La Belle Epoque en Europe
Allemagne
Berlin: La Belle Epoque et la Sécession
Historisme et «Style Guillaume II»

Quoique la fondation de la Sécession n'eût lieu qu'en 1898, un an après Vienne, le mouvement de la séparation avait déjà commencé en 1892, l'année de la fondation de la Sécession de Munich. Les motifs pour la séparation d'un groupe d'artistes progressifs de l'école des beaux-arts traditionaliste étaient aussi les mêmes: Les membres établis n'étaient guère ouverts à des idées modernes et cherchaient à empêcher des développements nouveaux à surgir. Pendant l'empire allemand, ce que Guillaume II comprenait de lart, dans son historisme et son point de vue conventionel, dominait. Il ornait la capitale avec des bâtiments incroyables tels que la Gedächtniskirche, l'Eglise commémorative de l'empereur Guillaume I (1891), une masse en pierre néo-romane, ou le dôme (1894-1905), un colosse surdimensionné, et fit construire 32 sculptures monumentales de l'histoire brandenbourgeoise-prussienne le long de la Siegesallee, l'Allée de la victoire: «Un art qui ne tient pas compte des lois et des barrières spécifiées par Moi n'est plus de l'art, c'est fabriqué à l'usine, c'est industriel, ce qui l'art ne devra jamais être.» A ces mots de Guillaume qui ainsi avait visé très exactement, s'opposaient les naturalistes et les impressionistes avec leurs présentations prises du monde quotidien. Mais bien que l'empereur, en 1894, afin de protester contre la première publique de la pièce critique Les tisserands de Gerhart Hauptmann, rendît sa loge au Deutsches Theater (théâtre allemand), personne ne pouvait plus arrêter le progrès de nouvelles formes d'art.
Des scandales
En février 1892, un groupe de peintres de Berlin formait l' «Association
libre pour l'organisation d'expositions artistiques». A ce moment-là, les dirigeants
promoteurs n'avaient pas encore l'intention de quitter l'association établie Verein Berliner
Künstler (association des artistes berlinois) ou de ne plus participer à la
Große Berliner Kunstausstellung (grande exposition d'art berlinoise) que le Verein
organisait tous les ans.

Énoncé écrit 1: D'après le texte de la page, en quelle année la Sécession de Munich a-t-elle été fondée ?
Énoncé écrit 2: Veuillez reproduire, tiré du texte de la page, le passage qui s'ouvre sur les mots contenant « Des scandales » et se clôt sur « tous les ans. ».

Données fournies:
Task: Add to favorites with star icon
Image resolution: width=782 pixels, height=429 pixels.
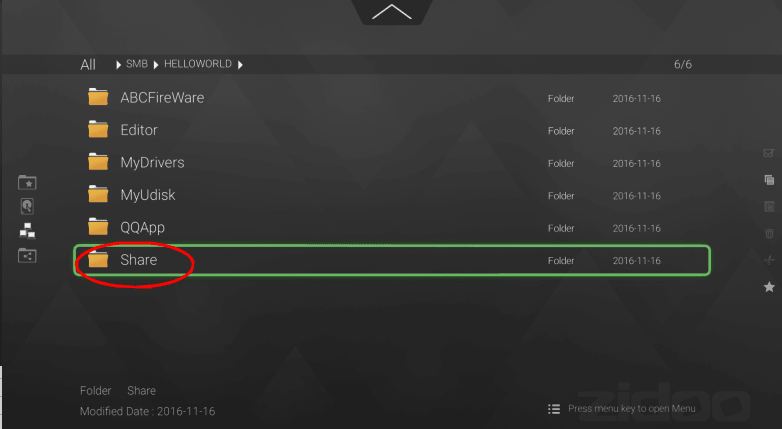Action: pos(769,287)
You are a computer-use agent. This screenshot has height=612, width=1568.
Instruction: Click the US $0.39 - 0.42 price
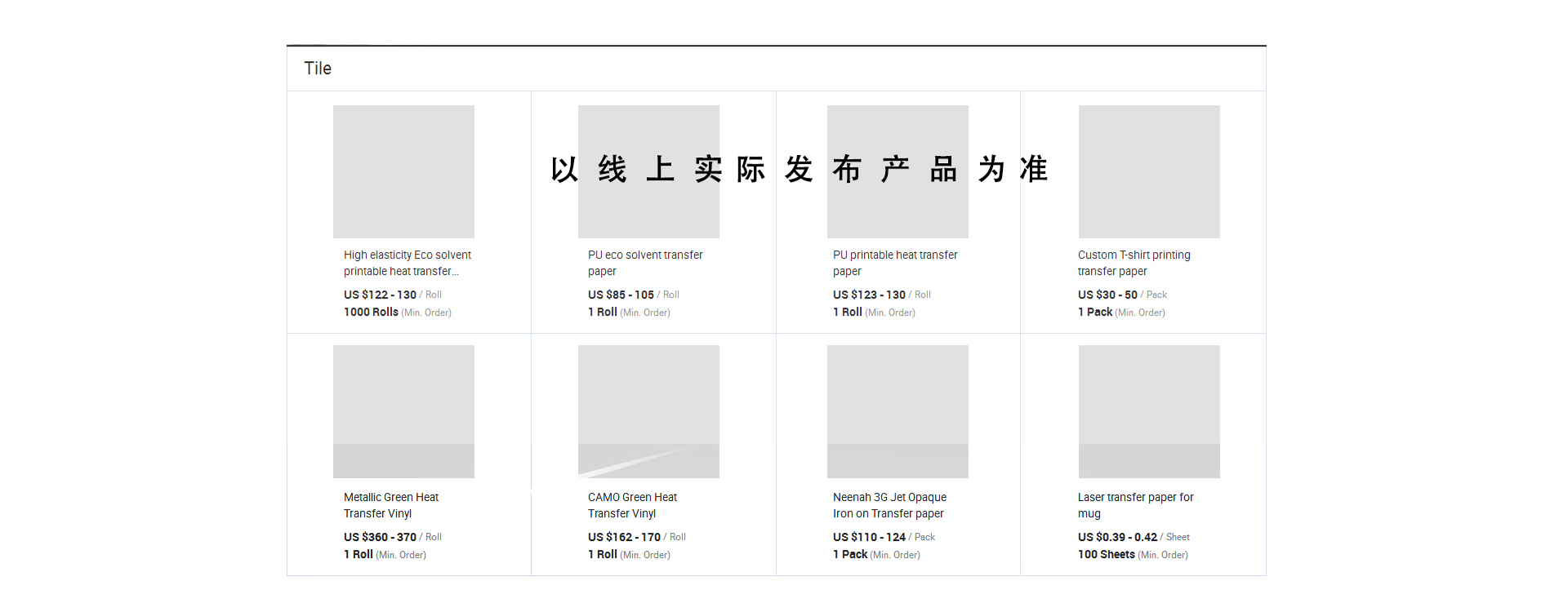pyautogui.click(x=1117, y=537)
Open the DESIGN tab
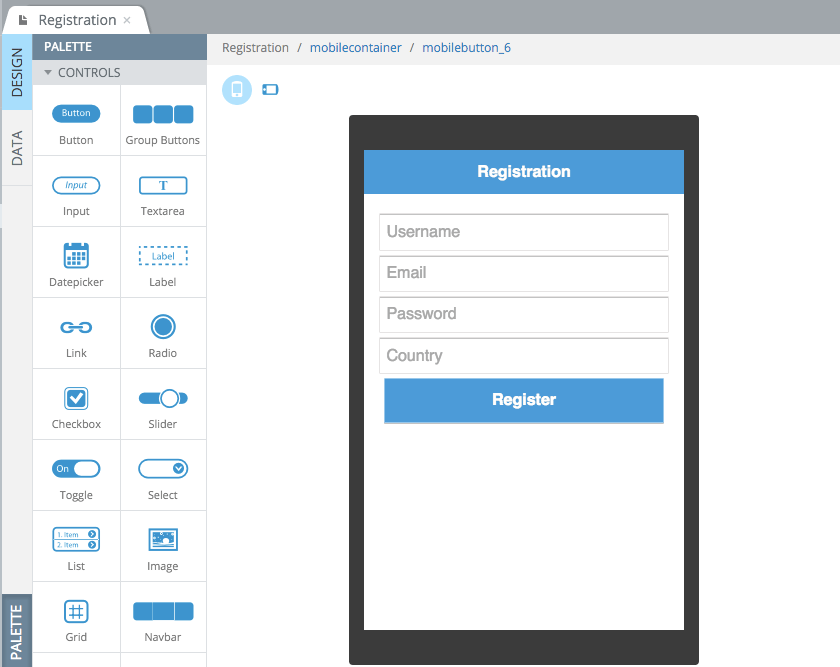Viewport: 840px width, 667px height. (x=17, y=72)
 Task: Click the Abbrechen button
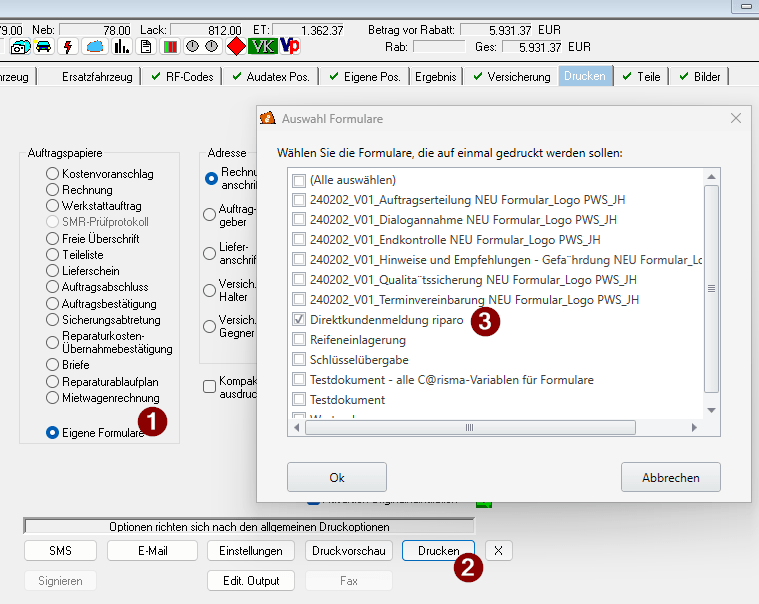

Résultat 1: En 1892.

Résultat 2:
Des scandales
En février 1892, un groupe de peintres de Berlin formait l' «Association
libre pour l'organisation d'expositions artistiques». A ce moment-là, les dirigeants
promoteurs n'avaient pas encore l'intention de quitter l'association établie Verein Berliner
Künstler (association des artistes berlinois) ou de ne plus participer à la
Große Berliner Kunstausstellung (grande exposition d'art berlinoise) que le Verein
organisait tous les ans.